Claro, antes de comentar isso, é preciso entender o que é exatamente, a constituição britânica.

Ao contrário da maioria das monarquias constitucionais do mundo, o que torna o Reino Unido um caso ainda mais sui generis é que o país não possui uma constituição formal. Aí você pode se perguntar: mas pera aí, o tempo todo eles falam na constituição durante a série, o que isso quer dizer?
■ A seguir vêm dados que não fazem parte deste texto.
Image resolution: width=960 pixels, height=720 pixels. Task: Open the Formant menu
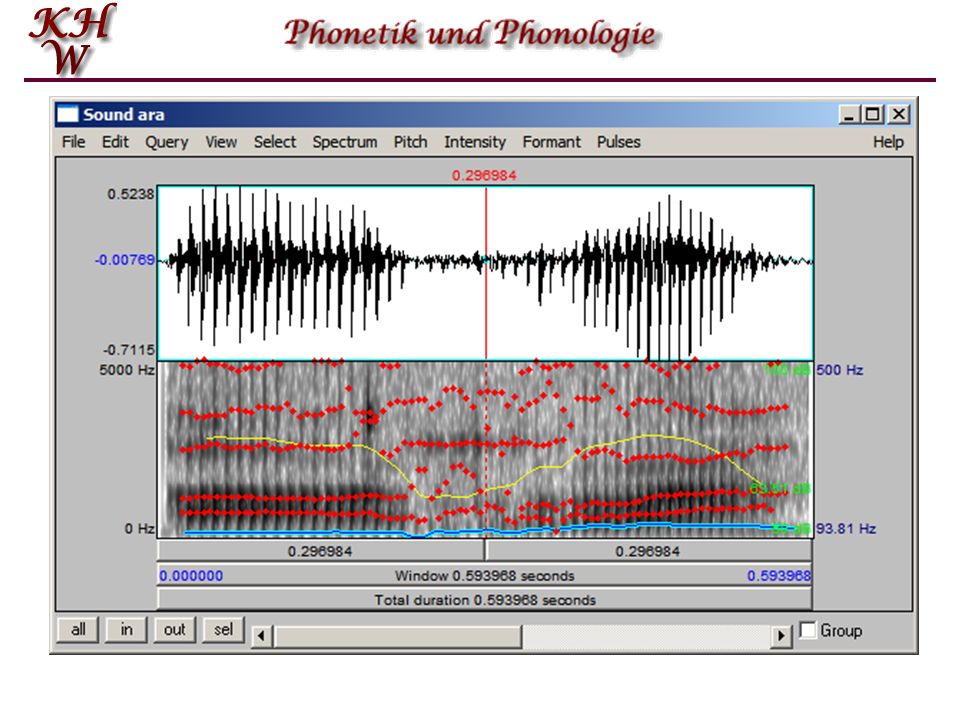(x=552, y=142)
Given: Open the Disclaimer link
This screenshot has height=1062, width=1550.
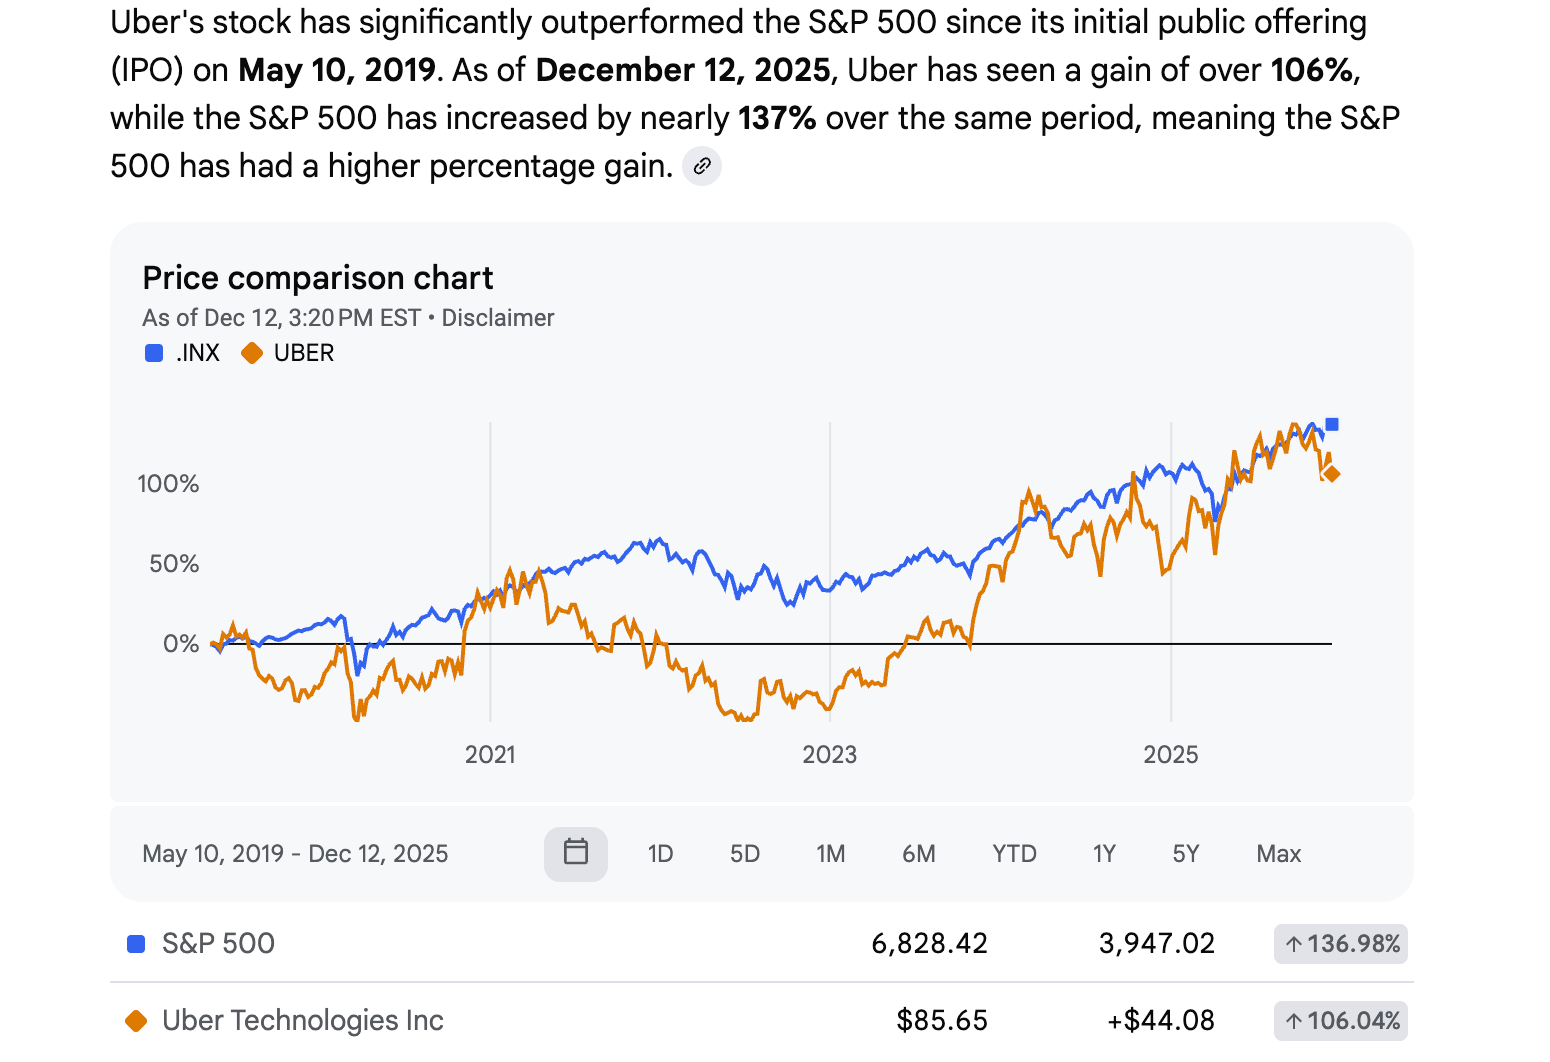Looking at the screenshot, I should (497, 318).
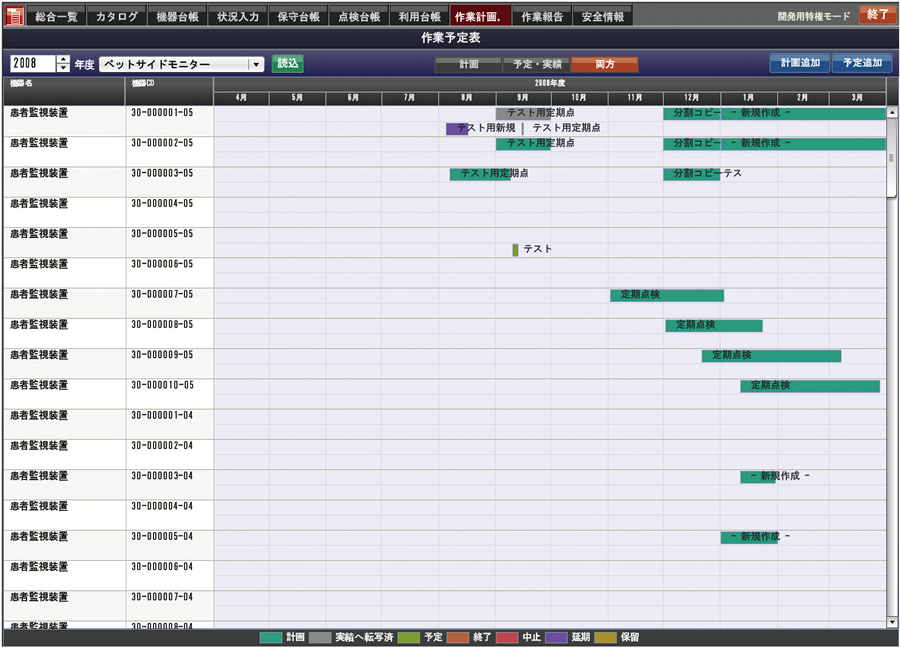Viewport: 900px width, 648px height.
Task: Click the green 計画 legend swatch
Action: click(x=271, y=637)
Pois bem, o que quer dizer é que, no Reino Unido, ao invés de um só documento constitucional rígido, como funciona nos Estados Unidos, no Brasil e praticamente todos os outros países do mundo, quatro fontes de entendimento constitucional são adotadas:

Elas são a common law (leis baseadas na tradição e nas decisões tomadas anteriormente por juízes e cortes de justiça), a statute law (leis estabelecidas para legislar pontos importantes que contrariem a common law ou que precisem de legislação mais rígida), convenções parlamentares (que tratam do funcionamento do parlamento) e, por fim, os works of authority (uma coleção de obras fundamentais para o entendimento da lei, incluindo “A Constituição Inglesa” de Bagehot, que é citada o tempo todo na série e que é uma das obras estudadas por todos os herdeiros do trono inglês, como também vimos na série).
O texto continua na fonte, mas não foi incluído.